As mentioned in the history section about the community, the decree of erection as a ‘public association of the faithful destined to become a religious institute’ was received from Cardinal Cormac Murphy O’Connor in December 2003 (a copy can be seen below). This followed two years living together as a private association of the faithful discerning what the Lord was asking of us.
The action of the Cardinal established COLW as a public juridic person in the Church (this is defined in canon 313 of the 1983 Code of Canon Law, which is the principle legal text of the Roman Catholic Church. Sr Sharon Holland, IHM, who has advised us on matters of Church law throughout COLW’s existence, kindly sent us some notes in March 2013 (extracts of which follow) to help us, and all those interested, to understand the common practice when new religious communities are started.
‘Although it is not evident in the Code (of Canon Law), it is the long practice of the Holy See, that before becoming a religious institute, a community must first be established as an association of the faithful in the Church. In the past, and under the 1917 Code, these were referred to as pious unions, but the principle is the same. Members lived as religious, wore habits etc., back in the 19th century, while growing, gaining experience and preparing for formal approval as religious. All institutes begin this way.
Because of this, when a bishop is establishing such an association, he is advised to write the Decree saying that it is a “public association of the faithful, destined to become a religious institute.” There is similar language in Pope John Paul II’s apostolic constitution Pastor Bonus, n. 111, placing such associations in relationship with CICLSAL (the Vatican’s Congregation for Institutes of Consecrated Life and Societies of Apostolic Life).
Cardinal Murphy O’Connor’s Decree of Erection of the Community of Our Lady of Walsingham contains a number of points which reflect the intention of the Church in requiring this first canonical step for a new foundation.
- It is defined as a public association of the faithful “destined to become a religious institute”
- In addition to the canons on associations, the community is governed by “its own Statutes”. It is according to these approved Statutes that it is possible for such a community to begin to live a life, as similar as possible, to the religious state to which it aspires.
- The Cardinal included essential points in the Decree which would clarify the intent of the community and it’s right to live accordingly: to receive members, establish a novitiate, make private vows, wear distinctive garb “and to live and govern themselves in a manner as close to the religious life they aspire to as is possible in this formative stage.” Further he notes that the community relates to the vicar for religious, rather than laity and, if needed, to CICLSAL, not the Council for the Laity.
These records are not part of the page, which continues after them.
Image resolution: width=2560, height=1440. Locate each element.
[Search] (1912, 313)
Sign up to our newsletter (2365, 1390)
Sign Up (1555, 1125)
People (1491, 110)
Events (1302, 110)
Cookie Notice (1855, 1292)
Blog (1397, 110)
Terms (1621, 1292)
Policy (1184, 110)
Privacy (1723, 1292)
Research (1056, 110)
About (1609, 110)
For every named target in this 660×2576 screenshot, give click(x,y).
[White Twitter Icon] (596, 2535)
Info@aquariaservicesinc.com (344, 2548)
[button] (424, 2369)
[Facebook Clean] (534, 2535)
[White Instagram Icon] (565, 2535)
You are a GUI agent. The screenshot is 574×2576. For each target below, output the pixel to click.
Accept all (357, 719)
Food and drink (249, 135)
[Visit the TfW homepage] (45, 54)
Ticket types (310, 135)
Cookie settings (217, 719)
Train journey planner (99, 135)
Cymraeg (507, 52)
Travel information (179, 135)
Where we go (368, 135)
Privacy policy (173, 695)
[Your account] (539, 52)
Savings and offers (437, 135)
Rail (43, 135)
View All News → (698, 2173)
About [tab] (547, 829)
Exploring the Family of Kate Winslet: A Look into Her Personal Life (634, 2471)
- The latter points are fully in accord with what CICLSAL recommends to Bishops or founding persons who ask, and follows the logic expressed in the above reference to Pastor Bonus.
Sr Sharon has also noted several other key points in relation to COLW’s current status, and for the benefit of those people who may be interested in the canonical status of COLW we include these comments for reference:
- Type of Association: The canons cited in the Decree are those introductory for all associations and those for public associations. They do not refer to private associations or to the few canons particular to lay associations. It is better to avoid the confusion of “lay”. Many of us technically are “lay religious” (canon 588.3 of the 1983 Code) as distinct from clerical religious, but it is not a particularly helpful distinction.
- Experience of Others: Throughout the world, there are many associations of the faithful aspiring to become religious institutes. Some are simply viewed and received gratefully as if they were already religious, and in some cultural contexts, they are the object of curiosity or criticism . When petitions came to CICLSAL for approval before diocesan erection, some had been in existence for decades and others had grown much more quickly to the required number and, hopefully, maturity. Often they had spread to other dioceses, and all of the Bishops are consulted. In the case of new foundations which foresee having both women and men as members, there are some particular guidelines at CICLSAL. Several of this type, besides the Franciscan fraternity of Bethany, are listed in the Annuario Pontificio under the rubric of “New Communities of Consecrated Life”. There is on-going study of how these are structured. Some are two united religious institutes sharing charisms and mission.
- COLW is authorized by the decree to have a novitiate and to profess private vows. There is not really a problem in speaking of “formation”; it is not exclusively reserved to religious. The distinction between private and public vows is difficult to have understood by participants in a celebration. A vow is public if a “legitimate superior accepts it in the name of the Church” (canon 1192.1 of the 1983 Code). It technically has nothing to do with the number of people looking on, but of course, this defies common perception.